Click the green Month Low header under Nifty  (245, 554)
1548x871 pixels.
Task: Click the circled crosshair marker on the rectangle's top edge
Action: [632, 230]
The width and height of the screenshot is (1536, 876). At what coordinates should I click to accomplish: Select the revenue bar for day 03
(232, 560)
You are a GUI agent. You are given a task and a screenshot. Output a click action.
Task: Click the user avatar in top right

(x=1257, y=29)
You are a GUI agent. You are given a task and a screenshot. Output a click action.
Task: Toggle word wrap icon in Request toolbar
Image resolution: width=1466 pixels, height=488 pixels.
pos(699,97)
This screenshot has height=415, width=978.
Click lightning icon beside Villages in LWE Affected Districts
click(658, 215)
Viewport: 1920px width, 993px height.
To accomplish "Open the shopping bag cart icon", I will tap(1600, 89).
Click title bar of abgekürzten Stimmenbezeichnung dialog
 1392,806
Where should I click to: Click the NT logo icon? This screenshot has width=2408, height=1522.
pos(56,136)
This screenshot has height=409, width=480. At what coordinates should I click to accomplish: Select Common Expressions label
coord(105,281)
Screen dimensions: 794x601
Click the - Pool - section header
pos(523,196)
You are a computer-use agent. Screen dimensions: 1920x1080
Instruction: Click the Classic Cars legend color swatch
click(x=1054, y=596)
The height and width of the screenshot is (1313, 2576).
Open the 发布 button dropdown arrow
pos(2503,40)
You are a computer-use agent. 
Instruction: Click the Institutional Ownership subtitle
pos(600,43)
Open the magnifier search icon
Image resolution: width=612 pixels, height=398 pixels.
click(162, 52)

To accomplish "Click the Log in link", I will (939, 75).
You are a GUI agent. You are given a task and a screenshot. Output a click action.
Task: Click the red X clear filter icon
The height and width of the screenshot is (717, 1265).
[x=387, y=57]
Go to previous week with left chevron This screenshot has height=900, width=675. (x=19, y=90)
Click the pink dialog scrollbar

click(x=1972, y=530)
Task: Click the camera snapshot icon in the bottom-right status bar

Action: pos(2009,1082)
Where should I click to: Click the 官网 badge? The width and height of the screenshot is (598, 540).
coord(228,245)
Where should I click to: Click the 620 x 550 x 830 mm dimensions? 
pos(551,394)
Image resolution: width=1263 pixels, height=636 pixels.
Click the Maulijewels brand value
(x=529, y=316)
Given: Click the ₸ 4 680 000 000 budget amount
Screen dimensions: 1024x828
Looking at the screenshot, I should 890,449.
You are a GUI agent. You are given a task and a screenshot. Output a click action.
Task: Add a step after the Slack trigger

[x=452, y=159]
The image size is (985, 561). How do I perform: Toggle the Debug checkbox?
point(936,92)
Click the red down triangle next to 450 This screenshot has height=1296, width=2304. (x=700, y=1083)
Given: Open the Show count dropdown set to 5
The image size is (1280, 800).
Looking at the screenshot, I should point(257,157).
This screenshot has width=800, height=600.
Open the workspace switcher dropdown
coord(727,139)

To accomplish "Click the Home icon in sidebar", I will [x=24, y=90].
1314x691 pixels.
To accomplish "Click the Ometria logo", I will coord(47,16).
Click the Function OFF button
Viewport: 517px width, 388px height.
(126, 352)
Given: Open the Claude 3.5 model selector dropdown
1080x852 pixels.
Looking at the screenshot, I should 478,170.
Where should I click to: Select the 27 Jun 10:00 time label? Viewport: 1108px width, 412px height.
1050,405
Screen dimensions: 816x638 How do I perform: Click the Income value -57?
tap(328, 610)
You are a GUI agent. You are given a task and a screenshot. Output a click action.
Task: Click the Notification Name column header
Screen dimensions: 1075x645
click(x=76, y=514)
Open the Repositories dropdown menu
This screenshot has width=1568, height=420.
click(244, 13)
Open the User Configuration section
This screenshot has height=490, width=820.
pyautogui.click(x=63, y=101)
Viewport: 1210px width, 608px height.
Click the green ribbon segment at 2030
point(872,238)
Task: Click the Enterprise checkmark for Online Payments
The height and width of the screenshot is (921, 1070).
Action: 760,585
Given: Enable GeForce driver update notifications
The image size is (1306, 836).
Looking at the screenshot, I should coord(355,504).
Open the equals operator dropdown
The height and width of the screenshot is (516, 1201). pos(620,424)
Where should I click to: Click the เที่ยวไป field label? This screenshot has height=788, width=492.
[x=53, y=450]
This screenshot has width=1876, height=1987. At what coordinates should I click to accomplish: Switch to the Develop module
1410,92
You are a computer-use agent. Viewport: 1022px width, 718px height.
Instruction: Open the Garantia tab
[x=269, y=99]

-----

**Problem to solve**
Copy out the entire listing above word for word, keeping every line and its order unchanged.

**Solution to the problem**
Click the green Month Low header under Nifty  (245, 554)
1548x871 pixels.
Task: Click the circled crosshair marker on the rectangle's top edge
Action: [632, 230]
The width and height of the screenshot is (1536, 876). At what coordinates should I click to accomplish: Select the revenue bar for day 03
(232, 560)
You are a GUI agent. You are given a task and a screenshot. Output a click action.
Task: Click the user avatar in top right

(x=1257, y=29)
You are a GUI agent. You are given a task and a screenshot. Output a click action.
Task: Toggle word wrap icon in Request toolbar
Image resolution: width=1466 pixels, height=488 pixels.
pos(699,97)
This screenshot has height=415, width=978.
Click lightning icon beside Villages in LWE Affected Districts
click(658, 215)
Viewport: 1920px width, 993px height.
To accomplish "Open the shopping bag cart icon", I will tap(1600, 89).
Click title bar of abgekürzten Stimmenbezeichnung dialog
 1392,806
Where should I click to: Click the NT logo icon? This screenshot has width=2408, height=1522.
pos(56,136)
This screenshot has height=409, width=480. At what coordinates should I click to accomplish: Select Common Expressions label
coord(105,281)
Screen dimensions: 794x601
Click the - Pool - section header
pos(523,196)
You are a computer-use agent. Screen dimensions: 1920x1080
Instruction: Click the Classic Cars legend color swatch
click(x=1054, y=596)
The height and width of the screenshot is (1313, 2576).
Open the 发布 button dropdown arrow
pos(2503,40)
You are a computer-use agent. 
Instruction: Click the Institutional Ownership subtitle
pos(600,43)
Open the magnifier search icon
Image resolution: width=612 pixels, height=398 pixels.
click(162, 52)

To accomplish "Click the Log in link", I will (939, 75).
You are a GUI agent. You are given a task and a screenshot. Output a click action.
Task: Click the red X clear filter icon
The height and width of the screenshot is (717, 1265).
[x=387, y=57]
Go to previous week with left chevron This screenshot has height=900, width=675. (x=19, y=90)
Click the pink dialog scrollbar

click(x=1972, y=530)
Task: Click the camera snapshot icon in the bottom-right status bar

Action: pos(2009,1082)
Where should I click to: Click the 官网 badge? The width and height of the screenshot is (598, 540).
coord(228,245)
Where should I click to: Click the 620 x 550 x 830 mm dimensions? 
pos(551,394)
Image resolution: width=1263 pixels, height=636 pixels.
Click the Maulijewels brand value
(x=529, y=316)
Given: Click the ₸ 4 680 000 000 budget amount
Screen dimensions: 1024x828
Looking at the screenshot, I should 890,449.
You are a GUI agent. You are given a task and a screenshot. Output a click action.
Task: Add a step after the Slack trigger

[x=452, y=159]
The image size is (985, 561). How do I perform: Toggle the Debug checkbox?
point(936,92)
Click the red down triangle next to 450 This screenshot has height=1296, width=2304. (x=700, y=1083)
Given: Open the Show count dropdown set to 5
The image size is (1280, 800).
Looking at the screenshot, I should point(257,157).
This screenshot has width=800, height=600.
Open the workspace switcher dropdown
coord(727,139)

To accomplish "Click the Home icon in sidebar", I will [x=24, y=90].
1314x691 pixels.
To accomplish "Click the Ometria logo", I will coord(47,16).
Click the Function OFF button
Viewport: 517px width, 388px height.
(126, 352)
Given: Open the Claude 3.5 model selector dropdown
1080x852 pixels.
Looking at the screenshot, I should 478,170.
Where should I click to: Select the 27 Jun 10:00 time label? Viewport: 1108px width, 412px height.
1050,405
Screen dimensions: 816x638 How do I perform: Click the Income value -57?
tap(328, 610)
You are a GUI agent. You are given a task and a screenshot. Output a click action.
Task: Click the Notification Name column header
Screen dimensions: 1075x645
click(x=76, y=514)
Open the Repositories dropdown menu
This screenshot has width=1568, height=420.
click(244, 13)
Open the User Configuration section
This screenshot has height=490, width=820.
pyautogui.click(x=63, y=101)
Viewport: 1210px width, 608px height.
Click the green ribbon segment at 2030
point(872,238)
Task: Click the Enterprise checkmark for Online Payments
The height and width of the screenshot is (921, 1070).
Action: 760,585
Given: Enable GeForce driver update notifications
The image size is (1306, 836).
Looking at the screenshot, I should coord(355,504).
Open the equals operator dropdown
The height and width of the screenshot is (516, 1201). pos(620,424)
Where should I click to: Click the เที่ยวไป field label? This screenshot has height=788, width=492.
[x=53, y=450]
This screenshot has width=1876, height=1987. At what coordinates should I click to accomplish: Switch to the Develop module
1410,92
You are a computer-use agent. Viewport: 1022px width, 718px height.
Instruction: Open the Garantia tab
[x=269, y=99]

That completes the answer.